**PASSAGE PROVIDED**
Wrong Way to Reform the New York State Bottle Bill

New York officials are, with the best of intentions, proposing legislation that could cause long term damage to municipal recycling programs across the state.
Although well-intentioned, proposed NYS legislation to expand the Bottle Bill would endanger municipal recycling programs across NYS.
Credit: Eric Goldstein

New York officials are, with the best of intentions, proposing legislation that could cause long term damage to municipal recycling programs across the state.

They are contemplating revisions to the state’s 1982 Bottle Bill, which established a five-cent deposit on all soda and beer containers as a means of reducing street litter and jump-starting local recycling programs. 

NRDC’s over-arching solid waste objective in New York has been to transform the system from primary reliance on landfilling and incineration to making waste prevention/reuse, recycling, composting and equity the cornerstones of state policy. And we have been long-time supporters of the Bottle Bill program.

But the new Bottle Bill proposal—being hurriedly considered in the state’s budget process—would ironically weaken curbside recycling operations from Buffalo to Montauk.

Dataset items
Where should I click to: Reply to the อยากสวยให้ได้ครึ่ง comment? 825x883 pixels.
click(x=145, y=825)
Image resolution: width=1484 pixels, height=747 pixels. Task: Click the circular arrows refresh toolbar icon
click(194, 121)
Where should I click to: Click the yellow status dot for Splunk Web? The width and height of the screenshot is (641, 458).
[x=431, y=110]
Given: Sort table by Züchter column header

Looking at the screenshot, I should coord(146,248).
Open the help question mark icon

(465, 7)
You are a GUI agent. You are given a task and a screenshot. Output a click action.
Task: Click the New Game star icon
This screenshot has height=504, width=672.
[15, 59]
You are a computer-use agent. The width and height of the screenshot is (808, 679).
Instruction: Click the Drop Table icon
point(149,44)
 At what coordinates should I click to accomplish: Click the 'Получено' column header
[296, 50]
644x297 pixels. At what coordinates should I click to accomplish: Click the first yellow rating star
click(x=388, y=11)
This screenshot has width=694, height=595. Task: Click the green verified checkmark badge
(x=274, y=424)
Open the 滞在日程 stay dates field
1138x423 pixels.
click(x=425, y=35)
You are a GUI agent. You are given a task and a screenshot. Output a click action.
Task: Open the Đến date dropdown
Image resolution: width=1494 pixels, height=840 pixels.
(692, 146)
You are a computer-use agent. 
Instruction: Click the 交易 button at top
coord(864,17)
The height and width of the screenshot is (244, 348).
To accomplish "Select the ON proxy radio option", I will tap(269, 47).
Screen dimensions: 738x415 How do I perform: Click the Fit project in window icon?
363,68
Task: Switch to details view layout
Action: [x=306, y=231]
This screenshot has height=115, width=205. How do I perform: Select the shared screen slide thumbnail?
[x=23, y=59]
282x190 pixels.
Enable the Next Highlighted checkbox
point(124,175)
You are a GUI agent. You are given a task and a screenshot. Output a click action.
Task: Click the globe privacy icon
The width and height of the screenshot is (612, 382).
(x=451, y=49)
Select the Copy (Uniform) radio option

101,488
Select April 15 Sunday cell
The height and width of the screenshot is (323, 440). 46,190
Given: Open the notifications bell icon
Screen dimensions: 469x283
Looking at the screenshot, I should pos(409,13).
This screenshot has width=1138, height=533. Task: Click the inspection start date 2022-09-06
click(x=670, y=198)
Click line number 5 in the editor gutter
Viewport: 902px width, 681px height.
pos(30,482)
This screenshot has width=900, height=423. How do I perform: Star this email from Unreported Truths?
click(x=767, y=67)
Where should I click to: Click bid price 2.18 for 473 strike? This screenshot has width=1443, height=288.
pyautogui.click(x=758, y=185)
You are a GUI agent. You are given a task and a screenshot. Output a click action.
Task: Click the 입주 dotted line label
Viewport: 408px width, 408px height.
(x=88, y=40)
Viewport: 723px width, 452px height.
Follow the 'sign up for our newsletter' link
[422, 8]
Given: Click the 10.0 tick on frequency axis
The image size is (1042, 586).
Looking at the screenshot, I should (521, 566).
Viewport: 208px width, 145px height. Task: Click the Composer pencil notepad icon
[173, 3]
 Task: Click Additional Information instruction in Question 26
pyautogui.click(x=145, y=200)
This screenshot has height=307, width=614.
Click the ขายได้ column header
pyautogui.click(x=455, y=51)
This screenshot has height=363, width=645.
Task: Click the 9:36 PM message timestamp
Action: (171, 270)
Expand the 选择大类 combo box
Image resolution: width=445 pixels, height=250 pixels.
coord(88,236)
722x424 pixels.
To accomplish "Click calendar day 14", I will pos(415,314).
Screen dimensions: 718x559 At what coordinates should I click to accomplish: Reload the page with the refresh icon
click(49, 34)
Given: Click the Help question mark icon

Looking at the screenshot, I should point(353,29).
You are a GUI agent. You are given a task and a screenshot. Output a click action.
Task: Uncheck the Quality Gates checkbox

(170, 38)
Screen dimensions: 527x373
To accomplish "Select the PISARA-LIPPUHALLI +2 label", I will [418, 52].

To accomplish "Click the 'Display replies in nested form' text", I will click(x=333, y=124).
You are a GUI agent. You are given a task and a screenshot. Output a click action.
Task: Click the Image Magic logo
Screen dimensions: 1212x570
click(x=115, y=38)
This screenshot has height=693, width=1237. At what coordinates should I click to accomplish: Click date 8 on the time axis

**TASKS FOR THIS EXERCISE**
(a) What deposit did the 1982 Bottle Bill establish, according to the Bottle Bill article?
(b) How would you render this sentence from the Bottle Bill article in Spanish: "And we have been long-time supporters of the Bottle Bill program."
(c) Quote everything in the Bottle Bill article from "Credit: Eric Goldstein" down to "local recycling programs.".
Answer using only the text.

**COMPLETED EXERCISE**
(a) A five-cent deposit on all soda and beer containers.

(b) Y desde hace mucho tiempo hemos apoyado el programa de la Bottle Bill.

(c)
Credit: Eric Goldstein

New York officials are, with the best of intentions, proposing legislation that could cause long term damage to municipal recycling programs across the state.

They are contemplating revisions to the state’s 1982 Bottle Bill, which established a five-cent deposit on all soda and beer containers as a means of reducing street litter and jump-starting local recycling programs.